I can remember seeing The Lazarus Effect in 2015. I was sixteen years old and a huge Donald Glover fan. I liked his comedy, I liked his music, and now he was going to be in a scary movie?! I was so excited! I was even going to the theatre to see the film, something I was always too poor to do until my Great Uncle took me in a year prior. I remember making jokes on my blog about how Mr. Glover was the only Black person in the film and if he died first I would walk out of the theatre. I thought, “Surely, in the year 2015, they wouldn’t kill the Black man first? Especially not a Black man who’s outspoken against racism in everything he’s done!” If you’ve already seen The Lazarus Effect I’m sure you sighed knowingly a few sentences ago. My jokes were suddenly in bad taste. The movie wasn’t fun anymore. 

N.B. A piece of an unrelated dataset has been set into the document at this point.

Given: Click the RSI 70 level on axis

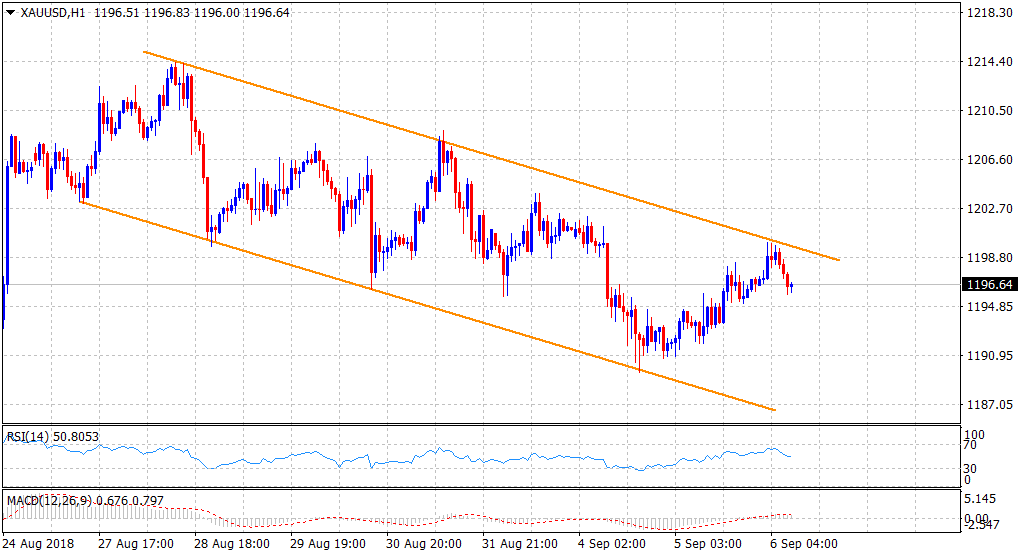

I’m now 22 years old at the time of writing this. Horror is much, much older than me. It was only recently in my life that I discovered Blaxploitation films, with further inquiry  within those films the sub-genre of Black Horror made, directed, and produced by Black Horror fans for Black Horror fans. Scream Blacula, Scream (1973). Blackenstein (1973). Dr. Black, Mr. Hyde (1976) . Black Devil Doll from Hell (1984). Def by Temptation (1990). The list goes on! I was happy to learn that Horror was in fact a genre for everybody, and racism wasn’t going to put a cap on collective Black creativity. It’s sad that not every Black Horror movie gets the screen time or praise it may deserve. It’s sad I didn’t hear about these movies until I found myself in my late teens and early twenties. For some reason Hollywood only likes to see Black People in pain. I found that apparent after Jordan Peele’s Get Out (2017) broke the box office and now, years later, people are still trying to use his film as a blueprint and attempting to catch lightning in a bottle, all while trying to tell a simple truth every Black person already knows: White people can be scary. The idea of more white villains committing hate crimes and torturing Black main characters became thrilling to white America. In universes where we can transcend the rules of life and death, use magic, and fight supernatural monsters I always found it sad we couldn’t transcend racism. 

My relationship with Horror is complicated.